▶ _What to work on_
The span to repeat in the listing below runs from the line containing "Instruction: Select option B radio circle" to the line containing "Click the 'TRUTH:'", inclusive. Repeat it exactly, and only it.

▶ _Dataset entries_
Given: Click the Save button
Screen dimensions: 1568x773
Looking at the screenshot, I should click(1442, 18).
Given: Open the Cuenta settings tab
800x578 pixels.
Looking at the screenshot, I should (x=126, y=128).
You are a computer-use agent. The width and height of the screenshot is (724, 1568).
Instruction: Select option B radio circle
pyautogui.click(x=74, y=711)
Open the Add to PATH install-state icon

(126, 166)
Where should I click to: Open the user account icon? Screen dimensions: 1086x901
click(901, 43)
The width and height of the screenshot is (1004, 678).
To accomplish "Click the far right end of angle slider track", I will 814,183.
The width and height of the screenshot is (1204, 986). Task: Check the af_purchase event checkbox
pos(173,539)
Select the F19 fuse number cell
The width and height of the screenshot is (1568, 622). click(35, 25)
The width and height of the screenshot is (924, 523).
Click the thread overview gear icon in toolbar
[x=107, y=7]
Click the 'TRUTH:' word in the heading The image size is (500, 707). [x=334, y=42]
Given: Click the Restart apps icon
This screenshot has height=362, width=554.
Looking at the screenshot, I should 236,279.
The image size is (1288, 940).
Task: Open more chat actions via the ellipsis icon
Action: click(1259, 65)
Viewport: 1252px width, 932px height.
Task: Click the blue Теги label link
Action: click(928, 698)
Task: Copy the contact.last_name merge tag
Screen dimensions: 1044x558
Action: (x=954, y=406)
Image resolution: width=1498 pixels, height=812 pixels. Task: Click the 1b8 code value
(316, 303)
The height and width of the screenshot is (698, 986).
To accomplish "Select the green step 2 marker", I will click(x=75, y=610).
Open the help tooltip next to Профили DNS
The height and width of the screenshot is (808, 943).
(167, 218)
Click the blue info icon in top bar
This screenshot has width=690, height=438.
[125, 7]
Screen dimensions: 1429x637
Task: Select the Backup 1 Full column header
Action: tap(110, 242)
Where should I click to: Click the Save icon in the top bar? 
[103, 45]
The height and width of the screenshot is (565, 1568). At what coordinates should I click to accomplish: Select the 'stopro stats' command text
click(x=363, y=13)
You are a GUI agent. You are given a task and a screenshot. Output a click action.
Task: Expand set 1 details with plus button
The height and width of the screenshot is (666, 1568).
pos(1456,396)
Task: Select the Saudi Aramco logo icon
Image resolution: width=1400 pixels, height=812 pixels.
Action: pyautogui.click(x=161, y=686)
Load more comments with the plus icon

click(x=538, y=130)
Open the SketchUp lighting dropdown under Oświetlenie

▶ _Task output_
Instruction: Select option B radio circle
pyautogui.click(x=74, y=711)
Open the Add to PATH install-state icon

(126, 166)
Where should I click to: Open the user account icon? Screen dimensions: 1086x901
click(901, 43)
The width and height of the screenshot is (1004, 678).
To accomplish "Click the far right end of angle slider track", I will 814,183.
The width and height of the screenshot is (1204, 986). Task: Check the af_purchase event checkbox
pos(173,539)
Select the F19 fuse number cell
The width and height of the screenshot is (1568, 622). click(35, 25)
The width and height of the screenshot is (924, 523).
Click the thread overview gear icon in toolbar
[x=107, y=7]
Click the 'TRUTH:' word in the heading The image size is (500, 707). [x=334, y=42]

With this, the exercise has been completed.